INPUT MATERIAL:
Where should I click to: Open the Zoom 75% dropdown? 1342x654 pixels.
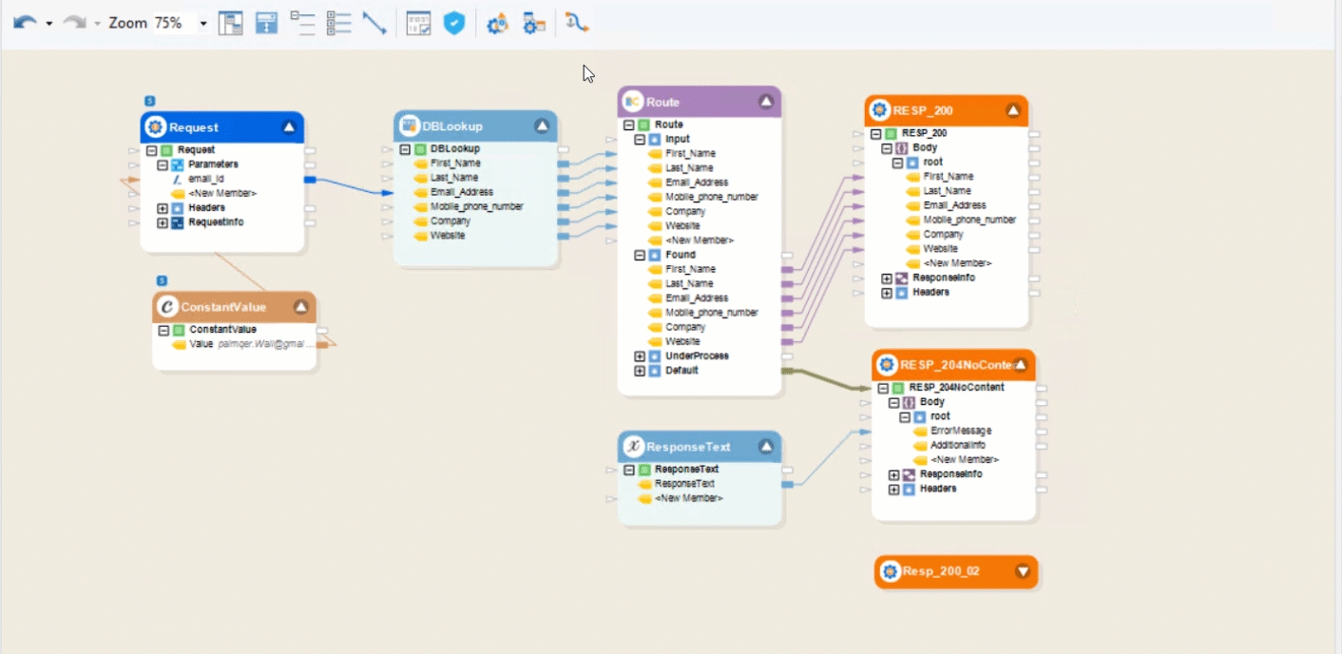click(202, 24)
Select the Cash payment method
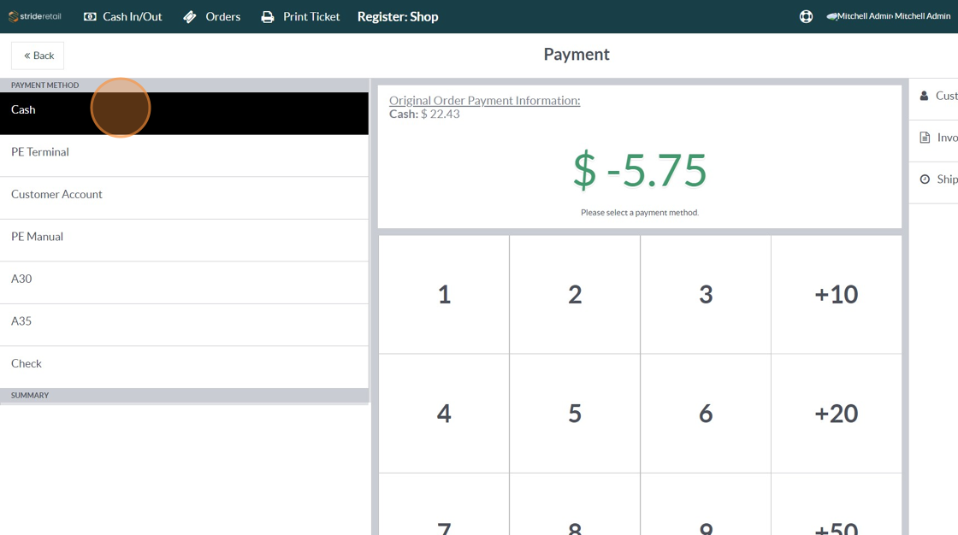The image size is (958, 535). click(184, 113)
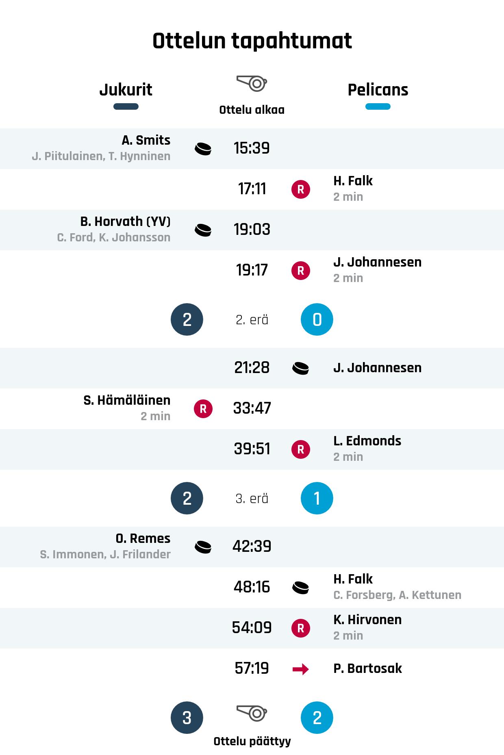504x755 pixels.
Task: Click the 2. erä period label
Action: point(252,320)
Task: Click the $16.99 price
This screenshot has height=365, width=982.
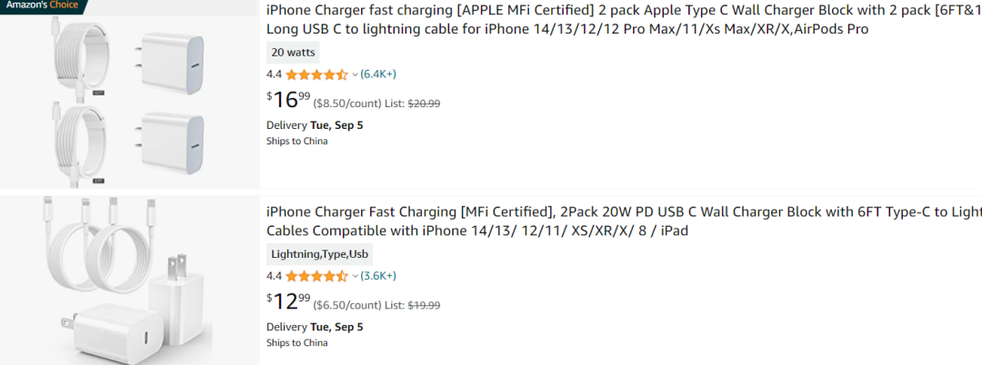Action: pyautogui.click(x=288, y=99)
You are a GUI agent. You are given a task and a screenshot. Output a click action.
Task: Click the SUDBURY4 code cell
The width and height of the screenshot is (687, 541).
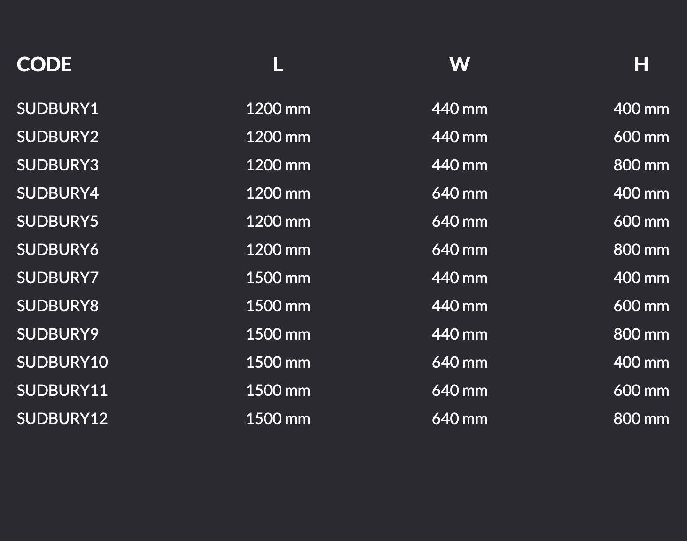point(57,193)
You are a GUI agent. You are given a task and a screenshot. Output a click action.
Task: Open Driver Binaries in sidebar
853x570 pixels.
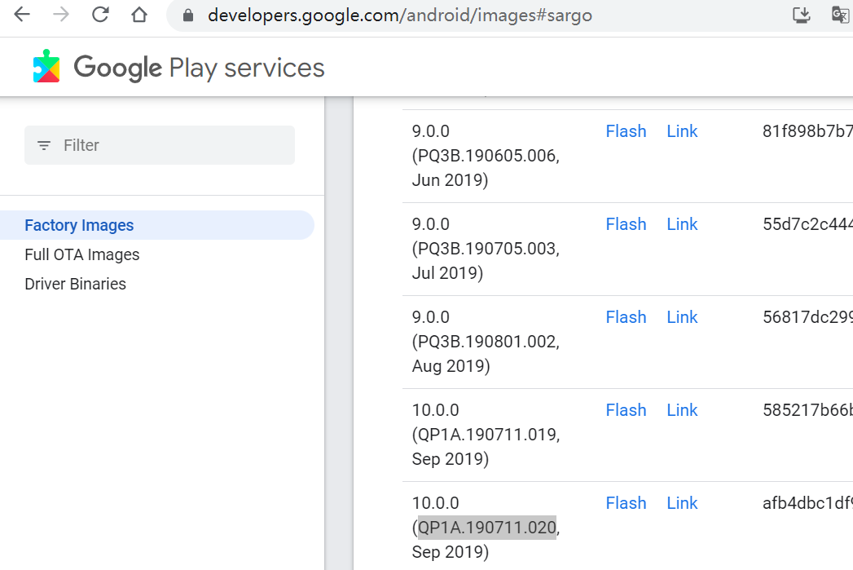(76, 284)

TASK: Please give back an exact copy of the entries above from their first line through the line containing "Task: Open Driver Binaries in sidebar", leaving the pictures aside.

TASK OUTPUT:
Where should I click to: Open the Zoom 75% dropdown? 1342x654 pixels.
click(202, 24)
Select the Cash payment method
The image size is (958, 535). click(184, 113)
504x755 pixels.
Task: Click the 2. erä period label
Action: point(252,320)
Task: Click the $16.99 price
This screenshot has height=365, width=982.
Action: pyautogui.click(x=288, y=99)
You are a GUI agent. You are given a task and a screenshot. Output a click action.
Task: Click the SUDBURY4 code cell
The width and height of the screenshot is (687, 541).
point(57,193)
You are a GUI agent. You are given a task and a screenshot. Output a click action.
Task: Open Driver Binaries in sidebar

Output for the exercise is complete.